Discussion Part One
Adam is an active, healthy 5’10” 34 year-old man weighing 145 pounds. He presents to your clinic with complaints of wheezing, dyspnea, cough, and sputum production, especially when running. He informs you that he is an avid marathon runner competing in one to two 5 or 10K runs per month. He tells you that he is symptomatic more than 2 times per week, but less that 1 times per day, and nighttime symptoms hardly ever occur. He also adds that his symptoms can get worse after and sometimes during his runs, especially when the outside temperature drops below 50°F.
Please provide a list of differential diagnoses, as well as indication of your primary diagnosis.
What is your pharmacological plan for your primary diagnosis including the medication, dose, and mechanism of action?

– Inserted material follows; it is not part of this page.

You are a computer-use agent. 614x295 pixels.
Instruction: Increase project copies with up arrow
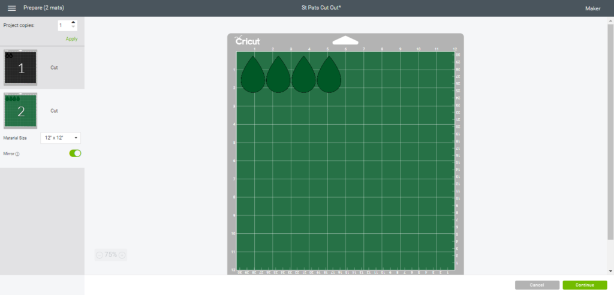[73, 23]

Discussion Part Two (graded)
Your patient returns to your office 4 weeks following his initial appointment in Part one with only moderate reduction in symptomology and an increase in nightly symptoms to 1 time per week. Upon closer inspection of his medical records you notice that he has also been prescribed metoprolol (25 mg/day extended release) for uncontrolled familial hypertension.
What is the mechanism of action of metoprolol, and why is this an important issue in this patient? Be sure to contrast the differences between your prescribed/discussed medication in Parts One and the metoprolol just discovered. Also, include your new patient plan with medication changes and details of dose and mechanism of action.
Discussion Part Three (graded)
How would you monitor for efficacy and toxicity of the current drug regimen you prescribed in Part One, and what would be your subsequent steps if this patient did not have an adequate response?